London, New York jettison mutual status

Chris Burford cburford at gn.apc.org
Thu Jul 29 23:48:36 PDT 1999


Has Doug got a comment on this? In their original form companies are cooperatives and semi socialist or communist. British capitalism and imperialism have done very well for 200 years with the London Stock Exchange legally existing as a gentleman's club. This is about to be swept away by the latest technological revolution.

It comes hard on reports that the New York Stock Exchange is going the same way.

This week's Economist:

+ The NEW YORK STOCK EXCHANGE, a non-profit concern owned by its members,

is considering floating itself on its own exchange by the end of this

year. Its antiquated structure makes it less able to respond to

regulatory and technical changes, and it risks losing out to smaller

profit-making exchanges.

Doug, I trust, will clarify the technicalities, but presumably this marks the victory of global finance capital over concentrations of cooperative national capital.

This is a further step in posing the question of how the social aspect of finance capital must express itself and be managed socially. Onto the world regulation of finance capital!

Here follows the FT report on London. This could be the end of the gentleman's capitalist club as we have known it. Perhaps it will become a mere tourist site.
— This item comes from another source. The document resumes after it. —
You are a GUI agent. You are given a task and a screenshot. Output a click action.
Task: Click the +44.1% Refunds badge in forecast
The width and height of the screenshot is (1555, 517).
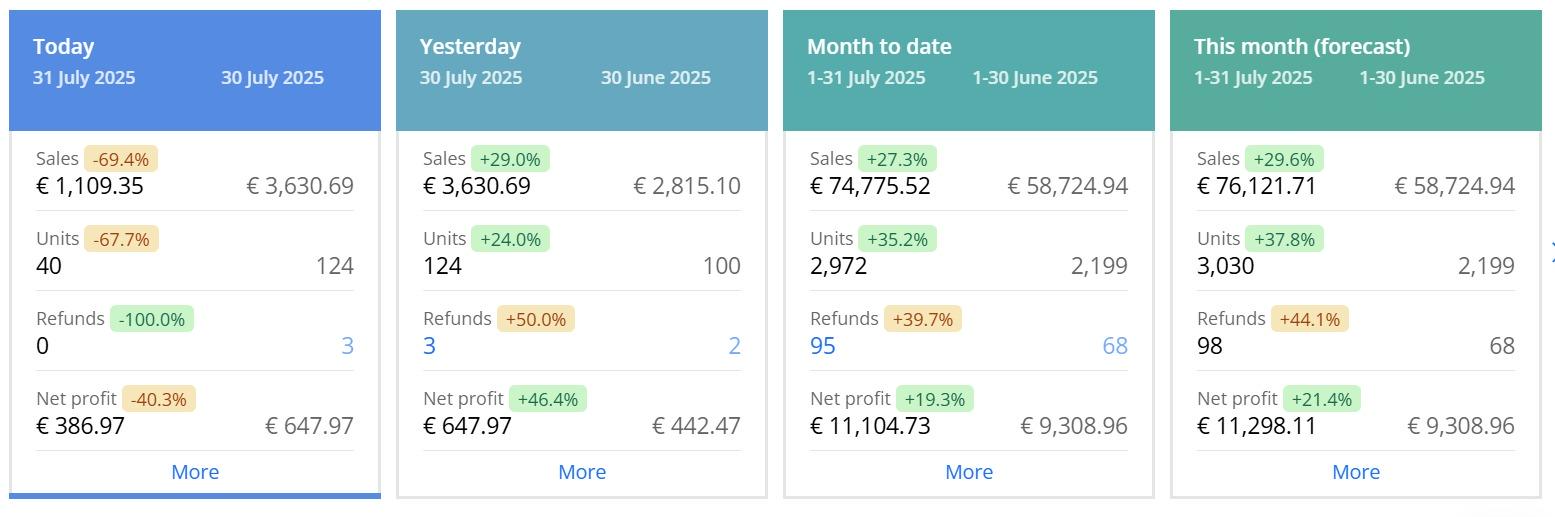[1310, 319]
Shed a tear if you can.

Chris Burford

London

______________________________

FT 30 July 99

London exchange plans to scrap mutual status

By Edward Luce in London and Uta Harnischfeger in

Frankfurt

The London Stock Exchange will

today reveal plans to scrap its

mutual status and turn itself into

a shareholder-owned company -

in response to the technological

revolution sweeping through the

world's equity markets.

The announcement, which will

surprise many of the exchange's 294 member firms,

follows similar statements last week by the New York

Stock Exchange and Nasdaq, the screen-based US

exchange.

The LSE decision ends more than 200 years of mutual

status and is the biggest change at the exchange since

the "big bang" of 1986, which scrapped minimum

commissions for stockbrokers.

It coincides with mounting concerns about the slow

progress of talks between the LSE and the Deutsche

Börse in Frankfurt towards the creation of a European

super-exchange.

The pan-European alliance, which would be led by the

LSE and the Deutsche Börse, was launched last July

and encompasses eight European exchanges.

Gavin Casey, chief executive of the LSE, said yesterday

that the plan to demutualise the exchange would require

approval from at least 75 per cent of members. It would

not directly affect the talks with Frankfurt.

The move comes in the wake of growing competitive

pressure from electronic quasi-exchanges, known as

electronic communications networks (ECNs).

The ECNs have aggressively undercut the costs of

traditional exchanges and won a large share of the

market in the US. They are planning to launch an assault

on the European equity market.

Unlike the NYSE, London does not plan a full public

offering. Shares will be distributed to members and will

be privately traded. "The move will enable us to compete

more aggressively with the ECNs," said Mr Casey. "It will

also enable us to take decisions more quickly and

efficiently."

Mr Casey added that the move, which could take several

months to push through, could even enhance the LSE's

ability to co-operate with the Deutsche Börse on building

a pan-European equity platform.

However, officials in Frankfurt and bankers in London

said that progress in the talks had almost ground to a

halt - even though both exchanges yesterday denied

reports that the alliance had fallen apart.